As you might expect, this is not a simple situation with an obvious conclusion. Click on the image below to watch the often contentious debate in which I took part.


Now, outside of the TV studio, I have the opportunity to share my thoughts on this matter more completely.

Phones are encrypted. This is a good thing. Virtually our entire lives are on our phones, including all of the information a thief would need to steal our identity. A phone is also an endpoint, an outside link to protected data in a business. In the wrong hands, a hacked smartphone can be catastrophic.

Apple has doubled down on security. No one – not even Apple – can access the information on your phone without a pass code. This is good for security. Encryption isn’t just about privacy, it is about defending systems.

The FBI is having a rough time because accessing a phone requires manually inputting the password.
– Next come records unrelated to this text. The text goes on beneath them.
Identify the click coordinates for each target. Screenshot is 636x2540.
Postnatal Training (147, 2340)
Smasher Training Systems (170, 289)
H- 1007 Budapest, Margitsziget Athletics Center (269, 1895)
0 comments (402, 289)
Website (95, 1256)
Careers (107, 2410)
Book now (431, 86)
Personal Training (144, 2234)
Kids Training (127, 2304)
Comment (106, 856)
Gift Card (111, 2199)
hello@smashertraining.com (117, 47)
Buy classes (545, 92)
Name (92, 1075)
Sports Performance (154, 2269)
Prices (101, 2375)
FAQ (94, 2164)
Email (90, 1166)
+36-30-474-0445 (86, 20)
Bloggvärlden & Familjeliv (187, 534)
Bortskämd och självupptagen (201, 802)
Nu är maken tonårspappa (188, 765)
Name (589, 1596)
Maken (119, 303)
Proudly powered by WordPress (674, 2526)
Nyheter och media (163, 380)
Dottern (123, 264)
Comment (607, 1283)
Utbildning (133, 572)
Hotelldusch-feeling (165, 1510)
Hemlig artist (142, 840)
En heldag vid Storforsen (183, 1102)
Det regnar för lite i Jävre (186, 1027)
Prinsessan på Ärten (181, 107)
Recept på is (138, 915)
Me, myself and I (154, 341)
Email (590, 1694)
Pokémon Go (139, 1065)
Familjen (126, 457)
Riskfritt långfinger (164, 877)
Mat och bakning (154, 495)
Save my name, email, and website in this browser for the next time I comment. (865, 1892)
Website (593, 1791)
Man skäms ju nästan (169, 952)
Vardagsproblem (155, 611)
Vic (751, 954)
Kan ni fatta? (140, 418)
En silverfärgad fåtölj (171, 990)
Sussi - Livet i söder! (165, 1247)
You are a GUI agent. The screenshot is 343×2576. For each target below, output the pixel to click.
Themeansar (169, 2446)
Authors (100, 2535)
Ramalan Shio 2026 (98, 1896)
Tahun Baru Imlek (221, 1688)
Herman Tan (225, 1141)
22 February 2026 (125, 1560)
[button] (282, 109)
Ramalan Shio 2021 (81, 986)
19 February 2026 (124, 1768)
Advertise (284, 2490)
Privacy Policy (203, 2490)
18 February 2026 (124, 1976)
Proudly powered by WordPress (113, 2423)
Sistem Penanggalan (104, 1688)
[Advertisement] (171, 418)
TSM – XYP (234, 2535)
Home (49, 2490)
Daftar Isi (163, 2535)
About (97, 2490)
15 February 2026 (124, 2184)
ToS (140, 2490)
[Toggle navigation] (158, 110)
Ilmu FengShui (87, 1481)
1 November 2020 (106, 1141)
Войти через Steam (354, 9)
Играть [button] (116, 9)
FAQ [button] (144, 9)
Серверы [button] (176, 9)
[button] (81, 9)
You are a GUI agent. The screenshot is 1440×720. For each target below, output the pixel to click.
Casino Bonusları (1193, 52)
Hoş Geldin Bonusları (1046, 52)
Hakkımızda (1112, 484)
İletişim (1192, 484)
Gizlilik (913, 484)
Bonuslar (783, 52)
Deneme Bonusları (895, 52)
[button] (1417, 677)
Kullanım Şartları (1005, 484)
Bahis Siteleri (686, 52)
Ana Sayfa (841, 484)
They don’t know the length of the password and anyone that has a 3-year-old knows that after too many attempts, the phone locks you out. With brute force, it would take up to 5.5 years to try every combination, assuming the password is four digits, not six.

The FBI is focused on the Syeed Farouk investigation and is looking for any and all leads that could help stop terrorist events. That’s also a good thing and Farouk’s phone could be a gold mine of information, emails, contacts, GPS coordinates, who he met with, where he was,  and who his associates are.

Essentially, a phone is a shortcut for law enforcement.

But Apple (and the broader security world) also has a bone in this fight. Creating a back door, even if Apple had sole control of it, is an exploit and a compromise to security that can be stolen. Spies and trusted insiders such as Robert Hanssen and Edward Snowden have shown us that even the ultra secret can be stolen from the inside.

On a national level, we must promote more security, including encryption, not purposefully weaken our defense. For every Farouk investigation, there are millions of attacks on endpoints like cellphones that cause massive data breaches.